**ACTIVITY**
Nothing but the pictures is dropped; write out all the remaining data below exactly.

[Collection entries]
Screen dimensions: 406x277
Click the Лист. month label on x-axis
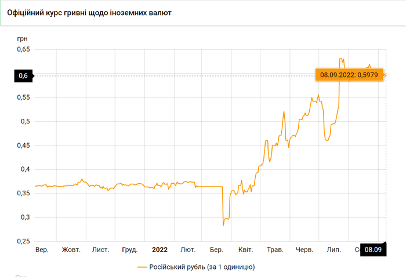(100, 250)
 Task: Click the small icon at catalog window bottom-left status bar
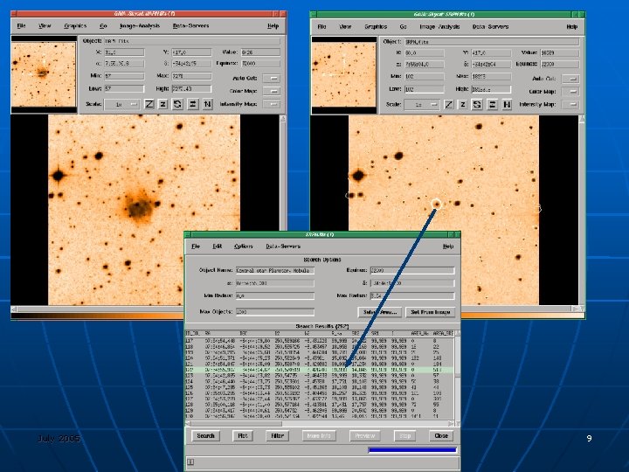pyautogui.click(x=191, y=462)
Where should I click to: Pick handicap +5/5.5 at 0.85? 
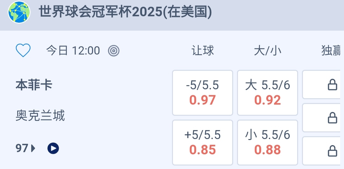(203, 143)
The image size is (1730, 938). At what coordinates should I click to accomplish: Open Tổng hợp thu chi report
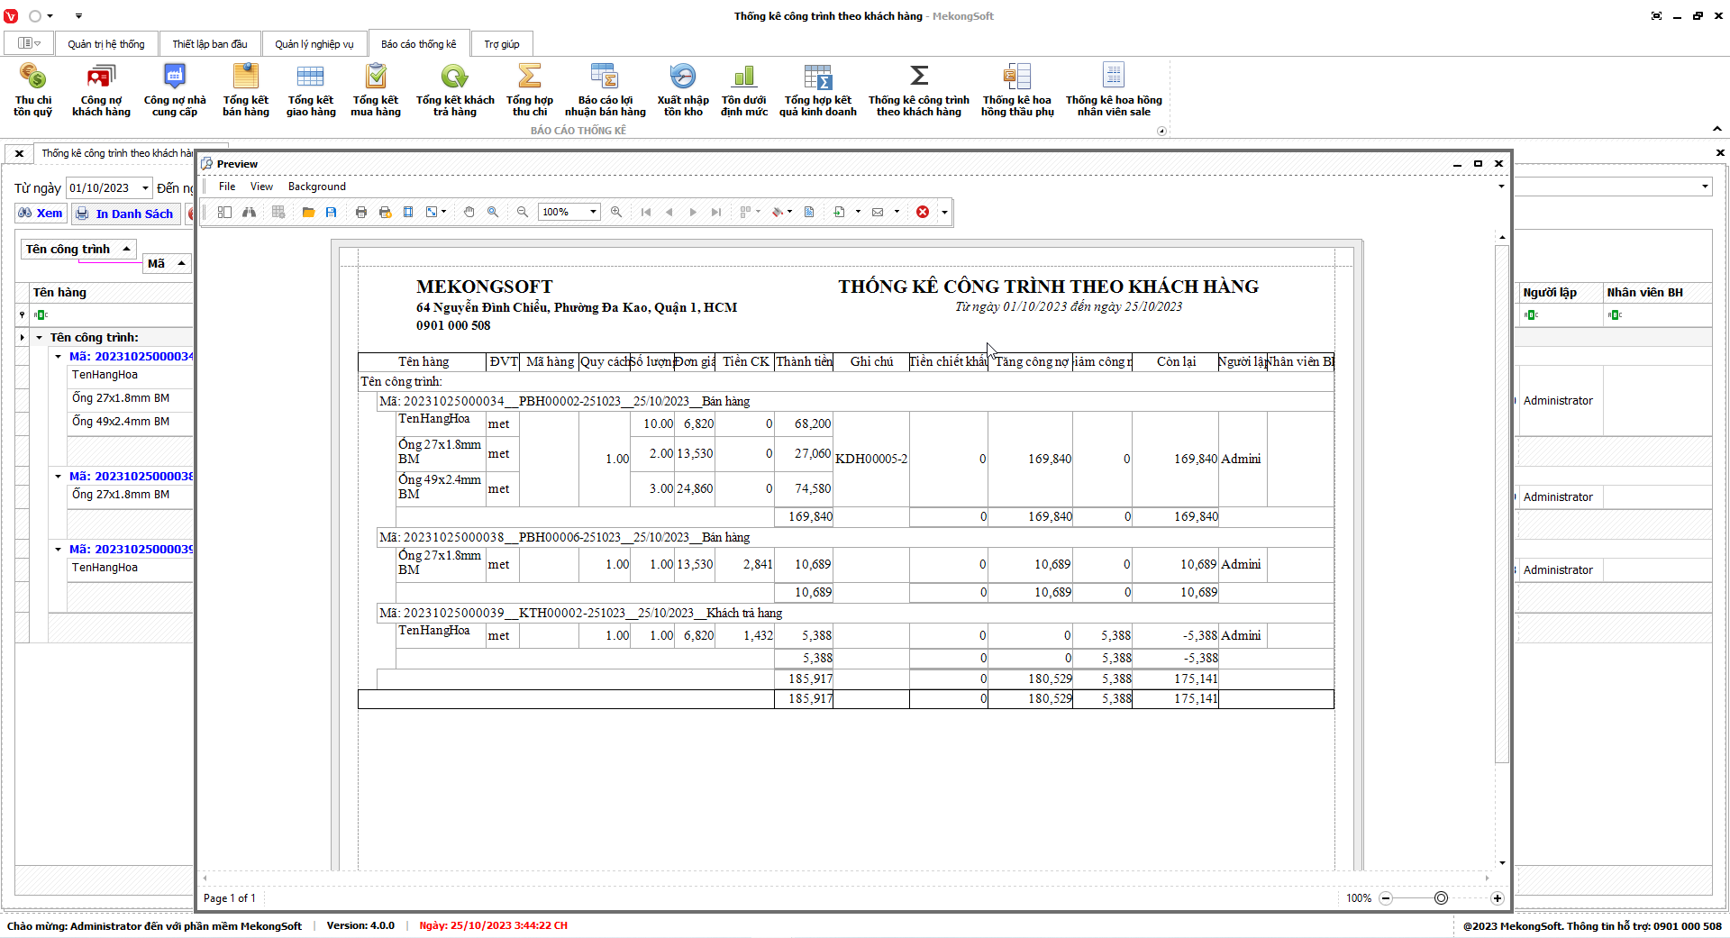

**RESPONSE BOX**
Screen dimensions: 406x277
Click the Лист. month label on x-axis
(100, 250)
 Task: Click the small icon at catalog window bottom-left status bar
pyautogui.click(x=191, y=462)
Where should I click to: Pick handicap +5/5.5 at 0.85? 
(203, 143)
The image size is (1730, 938). At what coordinates should I click to accomplish: Open Tổng hợp thu chi report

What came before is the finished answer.